BELGRADE, September 10. /TASS/. Russian Ambassador to Serbia Alexander Botsan-Kharchenko has admonished the United States over its aggression against the former Yugoslavia bringing about civilian deaths, along with air raids using depleted uranium shells.
Botsan-Kharchenko’s statement that was issued on Tuesday came as a response to US Special Envoy to the Western Balkans Matthew Palmer’s pronouncements about Russia’s approaches to the Balkans.
"The statement by US Special Envoy to the Western Balkans Matthew Palmer that Russia allegedly wants to see the Balkans as an unstable region is perplexing and saddening. It looks like he thinks that support to stability manifests itself in military aggression against a sovereign country, killings of people, destruction of infrastructure, use of harmful uranium.
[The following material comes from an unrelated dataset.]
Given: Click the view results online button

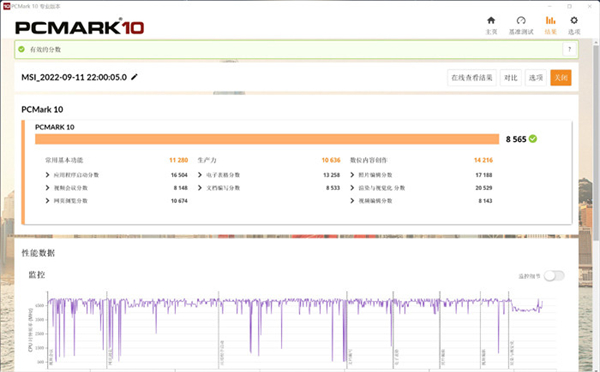Looking at the screenshot, I should click(x=472, y=78).
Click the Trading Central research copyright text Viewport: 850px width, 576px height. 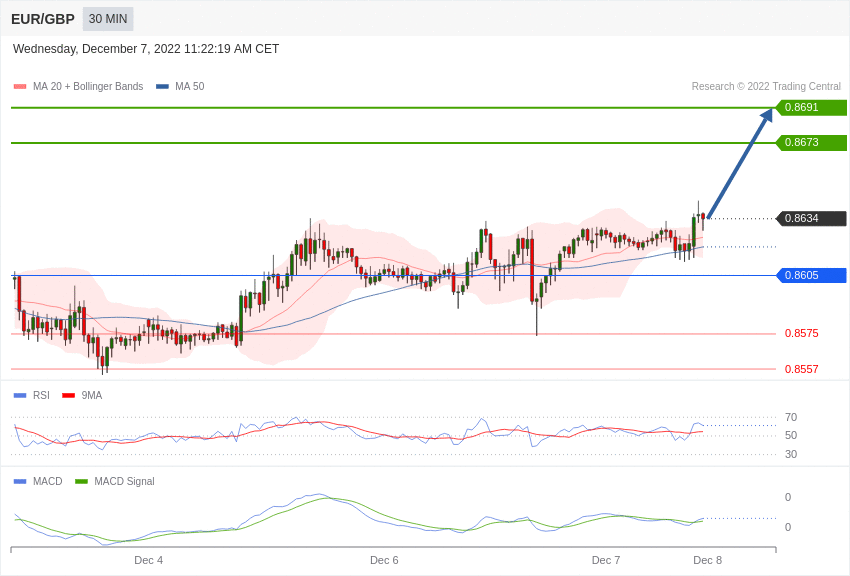pyautogui.click(x=766, y=87)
Or, maybe, in division of the country, separation of peoples who used to live within the same community, or imposing a choice in favor of NATO membership despite the nation’s will and lawmakers’ and governments’ decisions, or glorification of evildoers and relegation of patriots and heroes, falsification of history," the Russian diplomat said.
He stressed that the only argument used by the US diplomat was ungrounded allegations that Russia was seeking to organize a coup in Montenegro whereas "Washington’s strategy of enhancing stability by means of anti-constitutional coups is obvious and well-known." "Palmer’s commentary is at odds even with the common-sense logic: why should Russia seek instability and mistrust in a region where its leading companies are implementing large-scale and long-term joint projects with Serbia?" he asked.
NATO air raids
On March 24, 1999, NATO began a military operation against the Federal Republic of Yugoslavia. NATO leadership claimed that prevention of genocide of the Albanian population in Kosovo was the main reason behind the operation called Allied Force. NATO said that during the 78-day operation its aircraft flew 38,000 sorties to carry out 10,000 bombing strikes.
Military experts have found that the alliance launched 3,000 cruise missiles and dropped 80,000 bombs, including cluster bombs and low-enriched uranium bombs. According to Serbian forces, the bombardments killed 3,500-4,000 and injured 10,000 others, two thirds of them civilians.
According to Serbian experts, NATO dropped 15 tonnes of depleted uranium over the three months of bombings to make the country Europe’s number one in terms of cancer cases. About 30,000 new cancer cases were registered in the first ten years after the bombings, with the lethality rate from 10,000 to 18,000 patients.
Material damage totaled $100 billion. The strikes against oil refineries and petrochemical plants poisoned the country’s water supply system with toxic chemicals.
According to Ljubisa Rakic, a Serbian scientist and a member of the Serbian, Russian, New York, Eurasian, European and other academies, the amount of low-enriched uranium dropped by NATO on the Balkans was enough to make 170 A-bombs like the one that was dropped by the United States on Japan’s Hiroshima on August 6, 1945.